Me croyez-vous un homme pour exiger de moi l'abus de l'à priori, et les procédés par grand écart et à coups de sabre?
Proudhon a raison, murmurent ces Messieurs: la femme est incapable d'abstraire, de généraliser, de se connaître.....
Vraiment, Messieurs, vous pensez que c'est par incapacité que je ne veux pas vous présenter une classification des sexes, une théorie de la nature de la femme?..... Expédions-nous donc pour prouver le contraire: au lieu d'une théorie, je vous en donnerai quatre.
PREMIÈRE ESQUISSE. L'homme et la femme ne forment série que sous le rapport de la reproduction de l'espèce; tous les autres caractères par lesquels on a tenté de les différencier, ne sont que des généralités contredites par une multitude de faits: or, comme une généralité n'est pas une loi, l'on ne peut rien en induire, rien en déduire d'absolu au point de vue de la fonction.
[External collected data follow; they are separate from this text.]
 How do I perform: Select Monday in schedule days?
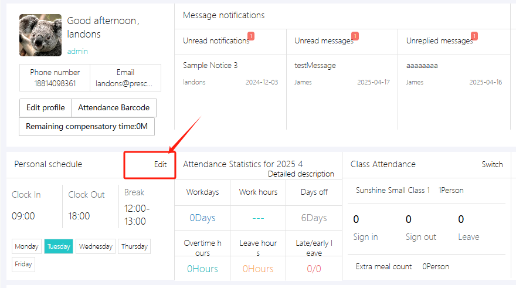click(26, 247)
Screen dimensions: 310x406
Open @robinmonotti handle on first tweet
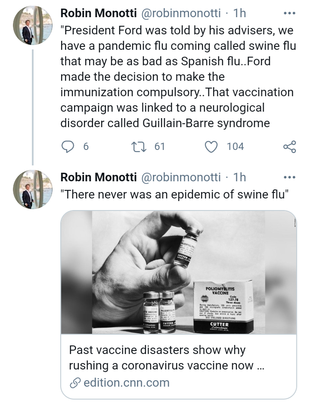[180, 13]
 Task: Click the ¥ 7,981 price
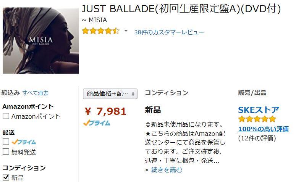click(x=105, y=111)
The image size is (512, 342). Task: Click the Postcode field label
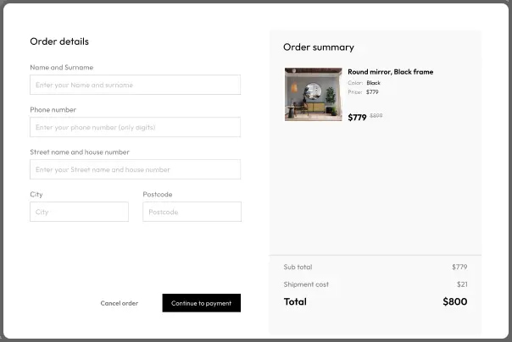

D'autre part, les espèces zoologiques ont leur plus grande différence radicale dans le système nerveux, surtout dans la plus ou moins grande masse et complexité de l'encéphale: or, l'anatomie admet, après expériences nombreuses, que, relativement à la masse totale du corps, le cerveau de la femme égale en volume celui de l'homme; que la composition de tous deux est la même et, selon la Phrénologie, que les organes du cerveau sont les mêmes dans les deux sexes.
Enfin il est de principe en Biologie, que les organes se développent par l'exercice et s'atrophient par le repos continu: or, l'homme et la femme n'exercent pas de la même manière leurs organes encéphaliques; la gymnastique éducationnelle, les mœurs, les préjugés, les habitudes imposées, tendent à développer dans la tête masculine ce qu'on atrophie dans la tête féminine; d'où il résulte que les différences constatées empiriquement ne sont nullement le résultat de la nature, mais celui des causes accidentelles qui les ont produites.
Conclusion: donc les deux sexes, élevés de même, se développeront de même et seront aptes aux mêmes fonctions, excepté en ce qui concerne la reproduction de l'espèce.
Voilà, Messieurs, une théorie de toute pièce, très soutenable au point de vue Anatomo-Biologique, et que je vous défie de prouver fausse: car j'aurais réponse à toutes vos objections.